The decision about who will care for your child is deeply personal. Every working parent should be able to choose care that works for their family and helps their child thrive. For too many parents, high quality care is hard to find and hard to afford.
Families across Washington struggle to afford the high cost of child care
. For some low- and moderate-income working families, Working Connections Child Care
helps. It's a state program (with federal funds) that pays a portion of child care costs, but it doesn't cover the cost of care. As a result, few providers serve families that use Working Connections. Many of those who do limit the number of spots. That means fewer options for families and babies.
Increasing reimbursement rates will help families, support healthy kids, and support gender and racial equity.
Lack of investment in high quality care contributes to the low wages paid to those who do this important work. Over 90% of early child educators (which includes child care providers) are women. Many are parents struggling to get by as well.

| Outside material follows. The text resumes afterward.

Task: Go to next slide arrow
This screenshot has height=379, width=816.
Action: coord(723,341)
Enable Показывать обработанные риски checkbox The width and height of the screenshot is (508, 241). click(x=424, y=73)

Racial inequity in the U.S. reduces the income and the wealth of families of color, especially African-American, Latino and American Indian families. Those inequities are caused both by historical racist policies that denied opportunities for income and wealth, and by current racist policies and practices in education, employment, home ownership, health care and more. Those inequities mean the burden of the high cost of child care sits heavily on working families of color.
We can do better.
Every member of our youngest generation deserves high quality, culturally and linguistically responsive early learning opportunities that help them have a great childhood and grow up strong.